■ **Supplied information**:
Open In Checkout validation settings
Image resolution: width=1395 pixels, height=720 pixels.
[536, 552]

...

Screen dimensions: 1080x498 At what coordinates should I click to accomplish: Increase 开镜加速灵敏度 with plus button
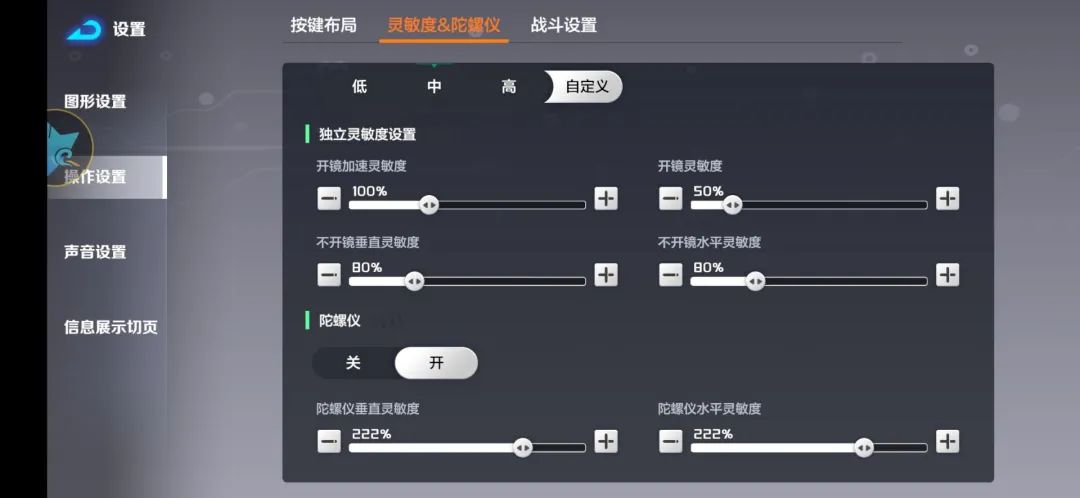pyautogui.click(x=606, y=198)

---

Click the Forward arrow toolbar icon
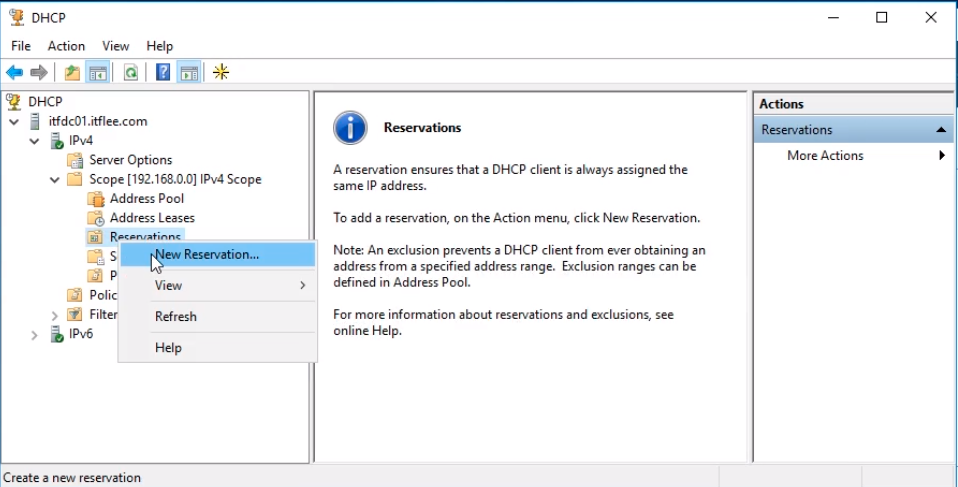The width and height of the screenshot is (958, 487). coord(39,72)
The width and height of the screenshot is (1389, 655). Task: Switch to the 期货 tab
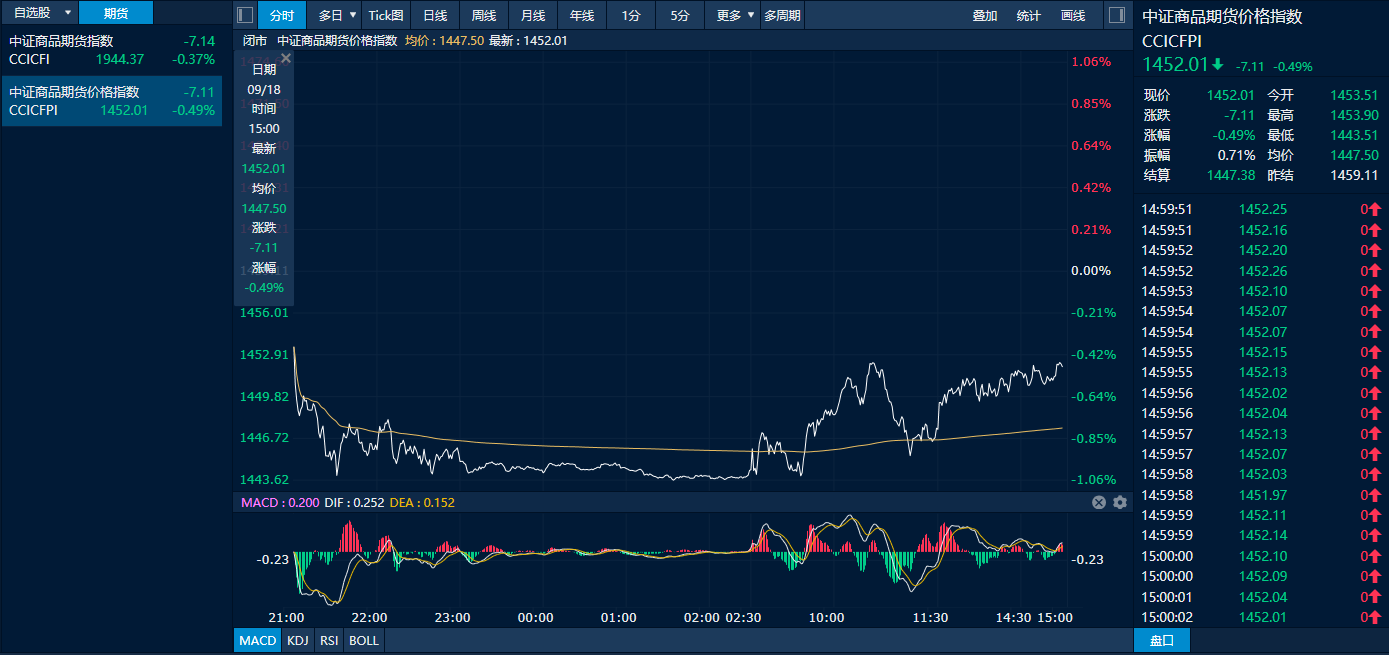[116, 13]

■ **Exercise**: Convert the items starting with the line containing "Screen dimensions: 1080x498" and going on through the line containing "pyautogui.click(x=606, y=198)" into a two-column CSV with the columns instruction and click_target. Each item gets one row, with each field enclosed in quotes, any line breaks replaced by spaces, and the pictures omitted.

■ **Solved exercise**:
instruction,click_target
"Screen dimensions: 1080x498 At what coordinates should I click to accomplish: Increase 开镜加速灵敏度 with plus button","pyautogui.click(x=606, y=198)"